-- EXERCISE BRIEF --
In the data below, find every line with the word "photo" and copy it.

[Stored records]
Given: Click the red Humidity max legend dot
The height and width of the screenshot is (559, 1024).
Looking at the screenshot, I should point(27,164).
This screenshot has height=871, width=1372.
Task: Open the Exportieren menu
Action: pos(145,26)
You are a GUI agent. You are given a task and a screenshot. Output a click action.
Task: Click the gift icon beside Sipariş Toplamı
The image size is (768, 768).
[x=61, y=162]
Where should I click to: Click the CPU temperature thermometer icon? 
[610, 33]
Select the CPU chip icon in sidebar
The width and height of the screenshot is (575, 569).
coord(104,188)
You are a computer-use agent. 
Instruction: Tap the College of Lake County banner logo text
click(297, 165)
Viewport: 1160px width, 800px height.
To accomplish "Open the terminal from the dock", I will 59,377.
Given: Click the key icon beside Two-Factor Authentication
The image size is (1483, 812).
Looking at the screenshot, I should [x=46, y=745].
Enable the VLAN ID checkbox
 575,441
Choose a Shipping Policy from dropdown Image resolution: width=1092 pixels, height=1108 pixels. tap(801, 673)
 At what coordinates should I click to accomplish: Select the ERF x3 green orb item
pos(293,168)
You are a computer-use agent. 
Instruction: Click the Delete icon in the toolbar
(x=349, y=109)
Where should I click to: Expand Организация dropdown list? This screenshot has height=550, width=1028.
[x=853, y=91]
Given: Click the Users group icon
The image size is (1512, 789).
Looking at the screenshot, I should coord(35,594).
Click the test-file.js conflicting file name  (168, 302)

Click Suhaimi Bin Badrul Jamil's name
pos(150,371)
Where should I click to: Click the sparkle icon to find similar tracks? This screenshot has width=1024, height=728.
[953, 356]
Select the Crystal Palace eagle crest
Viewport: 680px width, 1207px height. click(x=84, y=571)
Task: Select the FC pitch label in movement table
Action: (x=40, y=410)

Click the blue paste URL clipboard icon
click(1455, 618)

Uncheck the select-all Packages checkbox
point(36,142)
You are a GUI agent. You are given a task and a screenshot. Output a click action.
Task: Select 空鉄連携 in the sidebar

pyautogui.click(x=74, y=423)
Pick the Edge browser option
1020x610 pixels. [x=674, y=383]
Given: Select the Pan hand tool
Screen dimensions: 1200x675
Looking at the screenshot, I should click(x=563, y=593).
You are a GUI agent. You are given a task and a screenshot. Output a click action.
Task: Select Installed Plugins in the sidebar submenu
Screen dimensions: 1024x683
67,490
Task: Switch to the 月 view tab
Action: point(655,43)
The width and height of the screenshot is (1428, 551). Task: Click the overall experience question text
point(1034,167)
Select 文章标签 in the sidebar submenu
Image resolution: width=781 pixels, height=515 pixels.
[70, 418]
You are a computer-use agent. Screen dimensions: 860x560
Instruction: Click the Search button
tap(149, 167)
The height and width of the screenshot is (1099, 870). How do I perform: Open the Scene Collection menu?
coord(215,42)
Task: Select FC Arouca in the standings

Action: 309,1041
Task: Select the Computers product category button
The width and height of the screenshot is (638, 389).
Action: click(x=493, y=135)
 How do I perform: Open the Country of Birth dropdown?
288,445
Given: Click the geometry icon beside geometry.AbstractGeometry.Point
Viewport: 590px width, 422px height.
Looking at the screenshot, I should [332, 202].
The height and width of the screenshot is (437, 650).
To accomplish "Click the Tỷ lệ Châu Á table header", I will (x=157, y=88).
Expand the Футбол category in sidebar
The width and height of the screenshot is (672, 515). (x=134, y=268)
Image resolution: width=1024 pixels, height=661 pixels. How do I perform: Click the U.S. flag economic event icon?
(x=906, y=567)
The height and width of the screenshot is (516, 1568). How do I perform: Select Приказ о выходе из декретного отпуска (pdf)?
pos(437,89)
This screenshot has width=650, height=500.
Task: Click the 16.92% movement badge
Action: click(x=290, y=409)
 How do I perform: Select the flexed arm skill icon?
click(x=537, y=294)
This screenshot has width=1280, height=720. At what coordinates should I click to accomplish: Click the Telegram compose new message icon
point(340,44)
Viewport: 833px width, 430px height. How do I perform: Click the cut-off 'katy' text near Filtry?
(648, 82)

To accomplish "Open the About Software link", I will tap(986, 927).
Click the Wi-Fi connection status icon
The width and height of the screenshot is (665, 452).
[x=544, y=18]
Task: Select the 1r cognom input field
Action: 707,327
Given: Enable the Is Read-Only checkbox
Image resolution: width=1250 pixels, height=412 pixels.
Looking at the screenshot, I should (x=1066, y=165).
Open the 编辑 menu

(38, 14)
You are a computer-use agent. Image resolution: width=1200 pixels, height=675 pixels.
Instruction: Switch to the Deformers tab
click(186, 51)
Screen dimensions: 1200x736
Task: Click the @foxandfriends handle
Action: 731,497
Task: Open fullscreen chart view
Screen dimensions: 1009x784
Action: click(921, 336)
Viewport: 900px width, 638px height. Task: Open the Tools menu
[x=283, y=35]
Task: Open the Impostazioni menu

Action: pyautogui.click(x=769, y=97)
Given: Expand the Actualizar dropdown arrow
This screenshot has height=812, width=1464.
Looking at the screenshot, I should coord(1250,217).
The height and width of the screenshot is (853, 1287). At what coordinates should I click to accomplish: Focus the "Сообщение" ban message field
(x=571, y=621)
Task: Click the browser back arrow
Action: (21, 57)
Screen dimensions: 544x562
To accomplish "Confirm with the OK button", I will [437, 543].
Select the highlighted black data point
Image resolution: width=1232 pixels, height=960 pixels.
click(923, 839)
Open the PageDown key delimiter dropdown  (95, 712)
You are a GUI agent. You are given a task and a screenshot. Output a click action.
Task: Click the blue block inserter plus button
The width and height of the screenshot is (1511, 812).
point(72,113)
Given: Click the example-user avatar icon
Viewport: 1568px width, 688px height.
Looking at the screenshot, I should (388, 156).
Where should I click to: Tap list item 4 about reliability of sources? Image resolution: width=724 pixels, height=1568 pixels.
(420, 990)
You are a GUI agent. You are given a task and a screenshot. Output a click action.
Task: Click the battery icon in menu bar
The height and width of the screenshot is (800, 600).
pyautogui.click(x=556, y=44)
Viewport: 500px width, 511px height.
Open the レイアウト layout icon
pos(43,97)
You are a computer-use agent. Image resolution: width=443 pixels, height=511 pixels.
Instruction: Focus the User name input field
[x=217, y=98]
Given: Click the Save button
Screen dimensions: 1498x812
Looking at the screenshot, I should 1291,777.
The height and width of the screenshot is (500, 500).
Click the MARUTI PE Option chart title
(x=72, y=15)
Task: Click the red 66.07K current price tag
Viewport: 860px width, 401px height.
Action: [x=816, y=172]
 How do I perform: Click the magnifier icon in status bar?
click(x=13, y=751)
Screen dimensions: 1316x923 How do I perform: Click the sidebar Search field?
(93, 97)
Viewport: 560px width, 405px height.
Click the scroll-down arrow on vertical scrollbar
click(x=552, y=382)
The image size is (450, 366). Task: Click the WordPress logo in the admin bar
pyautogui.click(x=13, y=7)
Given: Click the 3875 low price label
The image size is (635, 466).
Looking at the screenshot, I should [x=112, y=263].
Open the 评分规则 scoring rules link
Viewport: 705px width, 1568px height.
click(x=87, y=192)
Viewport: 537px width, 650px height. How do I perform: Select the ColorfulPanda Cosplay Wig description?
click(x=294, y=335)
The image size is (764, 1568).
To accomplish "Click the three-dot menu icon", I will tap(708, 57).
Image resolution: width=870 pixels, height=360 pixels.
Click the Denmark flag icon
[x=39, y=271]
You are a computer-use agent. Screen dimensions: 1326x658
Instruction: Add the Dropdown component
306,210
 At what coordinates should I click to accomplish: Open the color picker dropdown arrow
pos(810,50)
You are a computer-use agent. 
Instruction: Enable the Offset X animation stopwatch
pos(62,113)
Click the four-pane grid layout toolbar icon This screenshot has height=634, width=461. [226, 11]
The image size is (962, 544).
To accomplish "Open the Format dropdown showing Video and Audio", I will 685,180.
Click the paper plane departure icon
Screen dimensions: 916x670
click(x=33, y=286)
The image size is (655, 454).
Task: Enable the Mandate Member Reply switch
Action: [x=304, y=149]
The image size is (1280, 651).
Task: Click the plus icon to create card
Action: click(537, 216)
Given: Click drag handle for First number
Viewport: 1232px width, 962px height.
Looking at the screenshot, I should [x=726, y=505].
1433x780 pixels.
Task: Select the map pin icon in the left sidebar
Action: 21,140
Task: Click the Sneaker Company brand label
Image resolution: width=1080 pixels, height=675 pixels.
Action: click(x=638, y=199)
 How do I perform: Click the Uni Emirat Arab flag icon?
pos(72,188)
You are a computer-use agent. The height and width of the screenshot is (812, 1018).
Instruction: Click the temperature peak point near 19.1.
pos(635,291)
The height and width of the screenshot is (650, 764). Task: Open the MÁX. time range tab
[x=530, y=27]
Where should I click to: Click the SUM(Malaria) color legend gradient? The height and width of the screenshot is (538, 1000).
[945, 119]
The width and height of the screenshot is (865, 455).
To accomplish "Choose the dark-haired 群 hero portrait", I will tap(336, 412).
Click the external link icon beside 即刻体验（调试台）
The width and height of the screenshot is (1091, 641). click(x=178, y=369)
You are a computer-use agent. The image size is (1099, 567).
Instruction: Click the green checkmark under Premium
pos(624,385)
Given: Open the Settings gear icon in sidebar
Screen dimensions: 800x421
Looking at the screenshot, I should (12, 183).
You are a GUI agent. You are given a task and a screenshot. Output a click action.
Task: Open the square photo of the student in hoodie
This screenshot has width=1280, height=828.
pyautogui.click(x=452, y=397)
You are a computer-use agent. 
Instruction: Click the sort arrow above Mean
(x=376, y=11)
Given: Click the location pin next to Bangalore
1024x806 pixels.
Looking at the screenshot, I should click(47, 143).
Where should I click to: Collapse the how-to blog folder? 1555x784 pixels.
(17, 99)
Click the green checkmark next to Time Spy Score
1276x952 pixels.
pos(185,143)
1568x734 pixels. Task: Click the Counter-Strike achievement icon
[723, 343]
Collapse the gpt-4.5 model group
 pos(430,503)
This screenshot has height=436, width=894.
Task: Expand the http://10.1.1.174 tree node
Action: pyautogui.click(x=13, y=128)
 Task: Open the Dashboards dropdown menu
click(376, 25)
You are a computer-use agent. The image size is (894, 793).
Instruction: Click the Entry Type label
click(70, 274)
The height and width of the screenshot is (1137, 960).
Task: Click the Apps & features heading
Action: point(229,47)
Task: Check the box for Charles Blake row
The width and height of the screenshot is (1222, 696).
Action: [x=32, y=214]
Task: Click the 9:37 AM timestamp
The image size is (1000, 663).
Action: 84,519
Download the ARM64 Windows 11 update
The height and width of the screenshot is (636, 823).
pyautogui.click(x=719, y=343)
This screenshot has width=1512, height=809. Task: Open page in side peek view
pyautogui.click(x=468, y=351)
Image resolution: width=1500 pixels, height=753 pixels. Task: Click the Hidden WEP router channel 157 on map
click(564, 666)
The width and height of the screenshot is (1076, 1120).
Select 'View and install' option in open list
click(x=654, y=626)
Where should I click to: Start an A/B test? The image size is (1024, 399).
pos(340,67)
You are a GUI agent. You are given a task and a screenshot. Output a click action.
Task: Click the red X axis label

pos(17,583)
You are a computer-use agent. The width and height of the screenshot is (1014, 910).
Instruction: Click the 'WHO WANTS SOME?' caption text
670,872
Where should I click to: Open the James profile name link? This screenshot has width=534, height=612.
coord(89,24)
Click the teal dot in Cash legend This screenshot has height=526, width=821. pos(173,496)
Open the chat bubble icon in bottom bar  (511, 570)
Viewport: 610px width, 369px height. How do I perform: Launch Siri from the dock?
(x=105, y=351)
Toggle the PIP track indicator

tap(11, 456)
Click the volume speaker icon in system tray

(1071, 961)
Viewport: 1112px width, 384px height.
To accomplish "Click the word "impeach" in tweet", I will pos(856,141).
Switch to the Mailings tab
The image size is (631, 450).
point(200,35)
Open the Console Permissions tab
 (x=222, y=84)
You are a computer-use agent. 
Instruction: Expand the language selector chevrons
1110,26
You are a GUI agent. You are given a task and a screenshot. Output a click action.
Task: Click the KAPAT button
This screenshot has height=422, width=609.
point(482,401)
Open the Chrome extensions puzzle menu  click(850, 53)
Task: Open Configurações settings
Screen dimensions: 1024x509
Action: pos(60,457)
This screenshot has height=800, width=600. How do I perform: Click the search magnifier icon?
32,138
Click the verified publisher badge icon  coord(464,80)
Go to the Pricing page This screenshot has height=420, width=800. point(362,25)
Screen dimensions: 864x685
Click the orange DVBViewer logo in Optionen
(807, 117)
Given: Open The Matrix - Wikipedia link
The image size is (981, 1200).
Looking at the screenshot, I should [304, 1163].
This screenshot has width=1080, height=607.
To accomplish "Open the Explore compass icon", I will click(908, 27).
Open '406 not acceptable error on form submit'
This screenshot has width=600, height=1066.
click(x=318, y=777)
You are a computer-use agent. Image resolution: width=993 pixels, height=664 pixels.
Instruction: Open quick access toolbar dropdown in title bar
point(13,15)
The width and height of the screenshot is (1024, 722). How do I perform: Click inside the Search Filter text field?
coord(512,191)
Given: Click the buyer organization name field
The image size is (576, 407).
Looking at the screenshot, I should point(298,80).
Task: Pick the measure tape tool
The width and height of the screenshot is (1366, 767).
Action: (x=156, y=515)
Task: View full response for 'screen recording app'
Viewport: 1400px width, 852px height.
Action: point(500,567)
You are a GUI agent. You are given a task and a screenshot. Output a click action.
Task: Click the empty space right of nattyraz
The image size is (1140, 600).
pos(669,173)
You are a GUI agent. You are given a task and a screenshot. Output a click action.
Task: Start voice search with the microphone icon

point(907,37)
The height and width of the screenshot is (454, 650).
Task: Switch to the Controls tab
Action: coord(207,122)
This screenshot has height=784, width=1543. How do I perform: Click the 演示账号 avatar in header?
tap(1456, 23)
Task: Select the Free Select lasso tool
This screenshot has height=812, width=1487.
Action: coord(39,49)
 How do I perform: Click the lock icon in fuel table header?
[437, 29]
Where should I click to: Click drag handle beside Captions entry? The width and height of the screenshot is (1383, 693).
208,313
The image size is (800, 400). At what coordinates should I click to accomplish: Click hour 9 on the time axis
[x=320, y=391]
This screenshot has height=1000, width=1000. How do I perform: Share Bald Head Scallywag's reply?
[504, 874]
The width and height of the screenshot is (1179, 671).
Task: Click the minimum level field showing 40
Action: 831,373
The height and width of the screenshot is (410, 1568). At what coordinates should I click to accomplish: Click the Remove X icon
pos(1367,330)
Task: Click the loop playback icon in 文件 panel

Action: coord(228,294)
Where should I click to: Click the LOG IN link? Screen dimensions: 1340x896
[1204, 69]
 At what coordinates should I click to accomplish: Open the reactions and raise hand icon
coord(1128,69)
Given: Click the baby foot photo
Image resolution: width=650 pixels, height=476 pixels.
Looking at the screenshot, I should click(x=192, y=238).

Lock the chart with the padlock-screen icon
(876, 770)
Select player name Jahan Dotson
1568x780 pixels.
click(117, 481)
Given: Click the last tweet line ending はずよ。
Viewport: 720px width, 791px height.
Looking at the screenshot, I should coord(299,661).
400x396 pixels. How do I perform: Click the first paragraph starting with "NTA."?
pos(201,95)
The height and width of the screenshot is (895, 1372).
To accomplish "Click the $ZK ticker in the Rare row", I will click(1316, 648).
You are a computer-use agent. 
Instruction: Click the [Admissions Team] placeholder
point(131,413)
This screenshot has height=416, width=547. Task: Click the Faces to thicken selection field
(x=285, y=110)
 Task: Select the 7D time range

-- RESPONSE --
Task: Open the square photo of the student in hoodie
Given: Click the baby foot photo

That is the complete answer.